Истина никогда не даруется, а тем более — в чистом, готовом, окончательном виде. Познание почти всегда сопровождается нарушением перспективы общей картины, сдвигом пропорций в познаваемом предмете, абсолютизацией частного, когда одна сторона принимается за целое, когда общее открывается лишь в преходящей форме, а форма эта кажется единственно возможной, и лишь позже обнаруживается, что какой-либо «генеральный закон» и есть именно частный случай закона более общего и т. д. Здесь без лазерной сосредоточенности, без одержимости ничего нельзя и открыть, но само открытие может ослепить (иногда надолго) самого хладнокровного исследователя самого «холодного» предмета. В этом — вся история познания (в том числе и научного), история, преисполненная своего драматизма, и своей трагедии, и своего комизма. За познание часто приходится платить дань, и порой немалую, порой чрезмерную, — дань деформации целого. И вообще-то познание, открытие далеко не всегда наслаждение, счастье и свет. Нередко оно оказывается (даже результат его) мукой, болью, ужасом. Не так ли все и тут, да еще при таком-то раскаленном «предмете», да еще при такой-то пламенности натуры познающего («всю жизнь за черту переходил»)?

Достоевский пронзительно почувствовал и гениально осознал действительно смертельную для человечества опасность шигалевщины-верховенщины. И это было истинное открытие, прозрение. Но он до такой степени ужаснулся своему открытию (с его-то натурой!), что тут же наступило и ослепление — ослепление от боли, ужаса, гнева, от самого прозрения. Так — бывает, так может быть, когда ослепляет именно само прозрение ужасающей истины, ослепляет невыносимый свет ее, ослепляет боль истины: когда гибнет весь род людской, кто остается невиновным? кто посмеет сказать — я все, все сделал для спасения?.. И не эта ли мысль-ожог, мысль-боль и обратила свет в мрак? Не она ли и ослепила Достоевского? А в этом ослеплении все ему показались, все примерещились — бесами, даже Тургенев, даже Герцен. В ослеплении этом он и сам словно бесам позволил вселиться в себя.

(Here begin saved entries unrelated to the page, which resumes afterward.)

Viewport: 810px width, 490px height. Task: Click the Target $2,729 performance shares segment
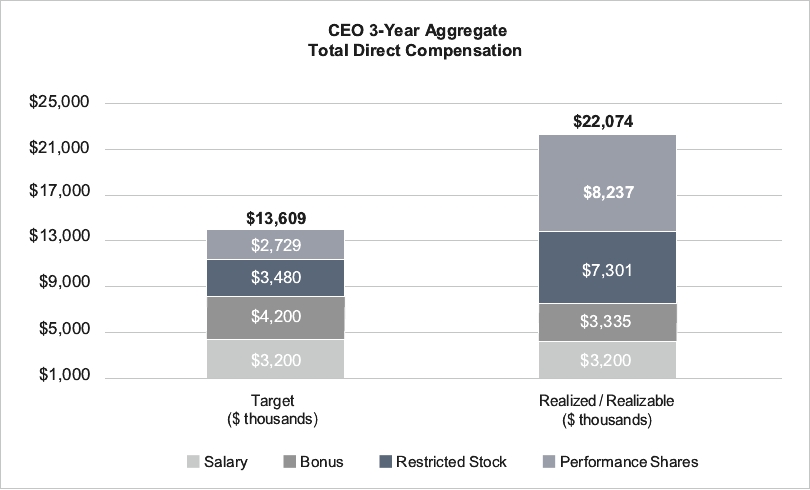(275, 244)
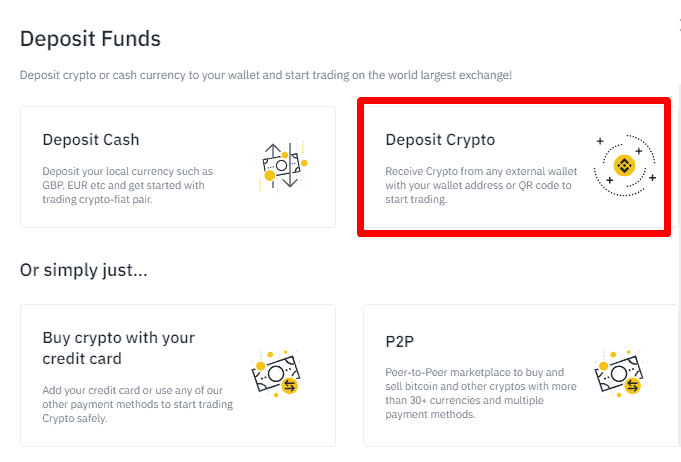The width and height of the screenshot is (681, 462).
Task: Select the Deposit Crypto title
Action: [440, 139]
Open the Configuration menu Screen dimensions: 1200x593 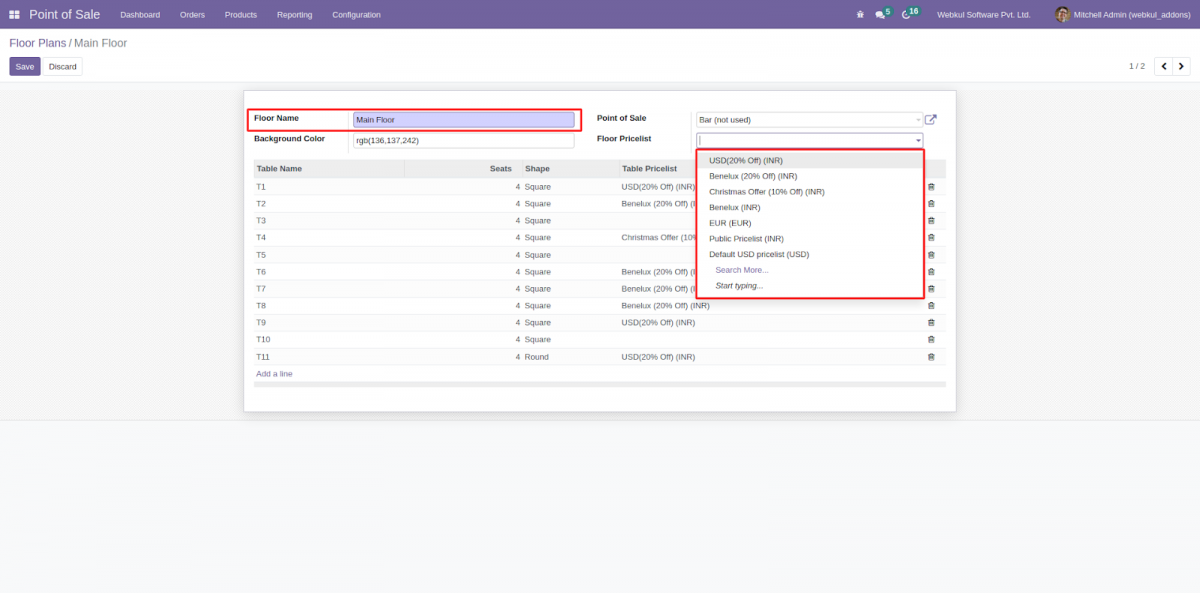(355, 14)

Это было ослепление вследствие прозрения. Это и было прозрение-ослепление вместе, одновременно.

А прибавьте к этому еще такой факт: Достоевский был совершенно убежден (хотя и оказался в этом неправым), что никто не понимает опасности нечаевщины, что лишь он один ее видит: «Нечаев— неужели нет, кто бы сказал, что это действительно гнусно. <…> Об Нечаеве никто не смеет высказаться. <…> Достоинство появлений Нечаева совершенно равняется достоинству умолчания о Нечаеве…» (21; 252–253).

Но тем беспредельнее должна была стать его одержимость своей миссией: раскрыть глаза миру на эту опасность. Как и Толстой, он мог сказать: мир погибнет, если я остановлюсь.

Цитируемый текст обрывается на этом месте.